When I was younger and bouncing we had this very hot tall chick that used to come into one of the night clubs I worked at, with her one girlfriends  every weekend. I have a thing for tall girls so had my eyes on her from first time I saw her since she was was just over 6 foot. She couldn't have gotten any skinner, literally.   Turns out she was all F'd up in the head with the whole thinking she was fat. She puked up everything she ate n drank 24/7. She was very intelligent too. It just had me shaking my head in disbelief.  She had  her body up so bad her Vajayjay couldn't lubricate  itself, she no longer had periods. Her fingers on closer  inspection were actually wrinkled from lack of nutrion. Her fingernails were all messed up too. She was constantly putting on nail polish to hide it and moisturizer. Her tits were a  wreck what there was of em. I don't even know how to describe it. She could hide issues with light off but not with em on and I am light on person. I love a woman's body.
   I gave up with the whole wanting to hit it after the first time. After realizng she had a lot of big issues and needed help. She'd lost count of how many times shed been rushed to the hospital with her organs shutting down. At least twice her family was told she probably wouldn't survive. Her damn best friend wasn't worth a shit. Just wanted to user her looks to get the seconds and thirds this girl passed on.
    I shut  the dog off in me and tired to be her friend because I felt so bad for her.  I am all into eating right at the time   and a ton because I'm cycling. I thought at least I could show her that eating right won't make one fat. She knew I liked her and unlike anyone else before when I realized what was going on went from having the chance to hit it to telling her, I'd rather be her friend for now. I frigin tried my ass off and couldn't put a dent in her twisted behavior. 
     She told me in the end she didn't care if it killed her. I would take her out and she would promise to hold down the meal we had. First chance she got to go to bathroom she would come back with this sad look on her face saying that she just had broke her promise written all over her. I lost count of all the diet pils,
Mini thins etc she was popping to boot. No matter what I tried I couldn't get through to her. Even just listening over the course of a few months did nothing. 
  Her addiction with weight is as bad as any herion addict I had ever seen about their need for the herion. 

   When  the body is that messed up it wouldn't take too much more to tax it to where something finally shuts down permantely. Either way its sad when someone takes it to that extreme.


----------



## Jada (Apr 26, 2013)

Popeye said:


> Came across this on another news page
> 
> "Miss Houston is thought to have taken the drug DNP for about 18 months" :-0



That is fking crazy! 18months :0


----------



## Four1Thr33 (Apr 26, 2013)

Hammer... That's also a sad story... How can girls be so delusional thinking there not wanted or attractive to the point they destroy them selfs


----------



## HammerT1 (Apr 26, 2013)

Beats me.

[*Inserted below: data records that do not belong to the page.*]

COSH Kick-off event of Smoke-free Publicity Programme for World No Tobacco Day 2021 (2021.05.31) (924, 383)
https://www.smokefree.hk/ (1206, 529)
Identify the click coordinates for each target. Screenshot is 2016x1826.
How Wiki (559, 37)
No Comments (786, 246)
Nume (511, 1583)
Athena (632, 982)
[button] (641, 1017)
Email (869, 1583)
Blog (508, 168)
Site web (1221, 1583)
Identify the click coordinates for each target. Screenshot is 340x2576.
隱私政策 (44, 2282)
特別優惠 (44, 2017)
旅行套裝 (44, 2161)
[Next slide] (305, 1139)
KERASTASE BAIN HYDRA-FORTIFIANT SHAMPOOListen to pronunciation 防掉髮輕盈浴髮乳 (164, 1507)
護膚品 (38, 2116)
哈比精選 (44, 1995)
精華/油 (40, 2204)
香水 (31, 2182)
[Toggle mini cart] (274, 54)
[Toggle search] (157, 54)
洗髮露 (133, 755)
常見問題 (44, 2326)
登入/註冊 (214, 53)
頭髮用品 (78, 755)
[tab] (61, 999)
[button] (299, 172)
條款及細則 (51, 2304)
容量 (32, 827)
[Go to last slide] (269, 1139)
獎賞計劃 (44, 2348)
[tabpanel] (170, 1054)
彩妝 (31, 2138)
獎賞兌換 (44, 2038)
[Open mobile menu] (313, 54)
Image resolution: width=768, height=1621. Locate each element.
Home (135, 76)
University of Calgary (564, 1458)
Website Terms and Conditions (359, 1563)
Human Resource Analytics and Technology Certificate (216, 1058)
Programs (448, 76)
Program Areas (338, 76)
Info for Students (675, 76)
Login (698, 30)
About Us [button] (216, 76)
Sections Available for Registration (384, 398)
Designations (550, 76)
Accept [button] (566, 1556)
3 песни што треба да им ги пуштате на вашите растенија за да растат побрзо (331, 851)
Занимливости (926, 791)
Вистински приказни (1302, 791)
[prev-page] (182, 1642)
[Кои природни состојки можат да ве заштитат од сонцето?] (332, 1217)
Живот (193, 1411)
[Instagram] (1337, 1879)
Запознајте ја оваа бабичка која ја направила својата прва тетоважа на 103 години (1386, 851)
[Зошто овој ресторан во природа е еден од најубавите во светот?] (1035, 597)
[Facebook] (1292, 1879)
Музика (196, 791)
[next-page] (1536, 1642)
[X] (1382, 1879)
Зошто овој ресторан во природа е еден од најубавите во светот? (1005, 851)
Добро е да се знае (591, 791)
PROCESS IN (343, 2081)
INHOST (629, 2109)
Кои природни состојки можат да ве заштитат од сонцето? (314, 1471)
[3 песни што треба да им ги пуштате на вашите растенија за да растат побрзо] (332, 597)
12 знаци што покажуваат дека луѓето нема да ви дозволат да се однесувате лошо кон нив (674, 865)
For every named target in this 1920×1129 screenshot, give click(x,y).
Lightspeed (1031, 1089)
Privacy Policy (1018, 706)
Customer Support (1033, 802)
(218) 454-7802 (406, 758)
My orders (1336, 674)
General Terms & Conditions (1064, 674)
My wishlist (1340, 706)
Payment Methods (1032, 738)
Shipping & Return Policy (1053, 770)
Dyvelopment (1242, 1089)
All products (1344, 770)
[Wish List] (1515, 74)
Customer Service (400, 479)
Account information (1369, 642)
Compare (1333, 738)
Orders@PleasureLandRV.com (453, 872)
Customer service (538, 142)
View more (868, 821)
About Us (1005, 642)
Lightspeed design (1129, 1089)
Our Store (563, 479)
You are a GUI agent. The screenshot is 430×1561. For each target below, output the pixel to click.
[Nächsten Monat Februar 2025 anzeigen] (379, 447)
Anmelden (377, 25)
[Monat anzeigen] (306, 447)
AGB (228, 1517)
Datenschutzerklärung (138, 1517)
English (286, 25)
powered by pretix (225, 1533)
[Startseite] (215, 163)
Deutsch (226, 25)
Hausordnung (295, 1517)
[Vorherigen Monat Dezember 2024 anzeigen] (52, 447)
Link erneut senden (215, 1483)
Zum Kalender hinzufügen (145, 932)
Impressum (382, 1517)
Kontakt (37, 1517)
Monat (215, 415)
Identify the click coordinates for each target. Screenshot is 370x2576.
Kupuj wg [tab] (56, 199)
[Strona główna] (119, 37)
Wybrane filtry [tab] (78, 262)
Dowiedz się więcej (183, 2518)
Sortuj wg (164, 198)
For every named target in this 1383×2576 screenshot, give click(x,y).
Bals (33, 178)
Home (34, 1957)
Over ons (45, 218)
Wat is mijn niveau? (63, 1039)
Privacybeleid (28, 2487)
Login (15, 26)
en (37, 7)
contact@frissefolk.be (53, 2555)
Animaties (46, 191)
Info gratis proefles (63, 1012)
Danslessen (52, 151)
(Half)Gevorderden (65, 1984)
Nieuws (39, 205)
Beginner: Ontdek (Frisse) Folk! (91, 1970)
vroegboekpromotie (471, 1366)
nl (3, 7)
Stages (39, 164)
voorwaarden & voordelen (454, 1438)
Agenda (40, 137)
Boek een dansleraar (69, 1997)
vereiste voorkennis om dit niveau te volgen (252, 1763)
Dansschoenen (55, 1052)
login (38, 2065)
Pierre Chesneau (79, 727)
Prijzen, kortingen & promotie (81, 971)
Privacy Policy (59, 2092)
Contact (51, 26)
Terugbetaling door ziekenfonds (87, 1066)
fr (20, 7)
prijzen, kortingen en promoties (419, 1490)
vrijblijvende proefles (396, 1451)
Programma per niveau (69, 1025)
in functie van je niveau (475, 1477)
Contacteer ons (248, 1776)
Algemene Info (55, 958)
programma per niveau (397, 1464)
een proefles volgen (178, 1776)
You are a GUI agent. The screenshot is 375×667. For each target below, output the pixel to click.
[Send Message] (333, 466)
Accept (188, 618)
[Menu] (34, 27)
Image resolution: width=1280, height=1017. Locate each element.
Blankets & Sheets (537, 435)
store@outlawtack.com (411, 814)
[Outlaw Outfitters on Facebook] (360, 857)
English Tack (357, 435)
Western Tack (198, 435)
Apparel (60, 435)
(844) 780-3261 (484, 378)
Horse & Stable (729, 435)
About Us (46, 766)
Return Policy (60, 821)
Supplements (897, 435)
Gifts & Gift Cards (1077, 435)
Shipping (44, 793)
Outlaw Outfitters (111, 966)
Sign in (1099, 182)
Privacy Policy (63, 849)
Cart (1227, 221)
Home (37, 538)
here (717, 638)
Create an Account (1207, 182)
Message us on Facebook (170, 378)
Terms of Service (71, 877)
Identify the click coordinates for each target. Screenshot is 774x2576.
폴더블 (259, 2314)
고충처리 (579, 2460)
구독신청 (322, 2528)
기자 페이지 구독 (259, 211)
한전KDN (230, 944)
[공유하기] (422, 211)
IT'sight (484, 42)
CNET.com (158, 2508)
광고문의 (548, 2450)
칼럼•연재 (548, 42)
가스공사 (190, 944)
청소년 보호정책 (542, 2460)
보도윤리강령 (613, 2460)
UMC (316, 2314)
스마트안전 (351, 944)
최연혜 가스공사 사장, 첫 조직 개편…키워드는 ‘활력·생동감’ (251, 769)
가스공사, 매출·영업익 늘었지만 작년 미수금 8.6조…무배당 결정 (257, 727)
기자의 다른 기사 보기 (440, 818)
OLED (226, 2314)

My ex died at 25. Shame it wasn't before the divorce it would have saved me a ton. But when I finally found out , I looked it up. Obiteituary said Asthma attack that she never recovered from it. No autopsy since she died while in intensive care at a hospital.   My ass!!!! I will bet it involved the BF she was cheating on me with. With pain med she used for a high and then something extra  to make him feel like  he had to stick  around and care for her because she was suddenly sick. My guess he finally had enough of the drama. Then he just waked away leaving her to die. I'm an asshohle but not to that point. 
  Worst part her family knew that shit was going on because I told them. I tired to get her help so many times I lost count. That was my curse finding the bad ones until I got my head out of my ass and realizing I didn't want to recreate my childhood anymore for myself or kids when I had them. Only smart thing I  did was wait until I had a damn good woman. She hates me now but she's an awesome mother.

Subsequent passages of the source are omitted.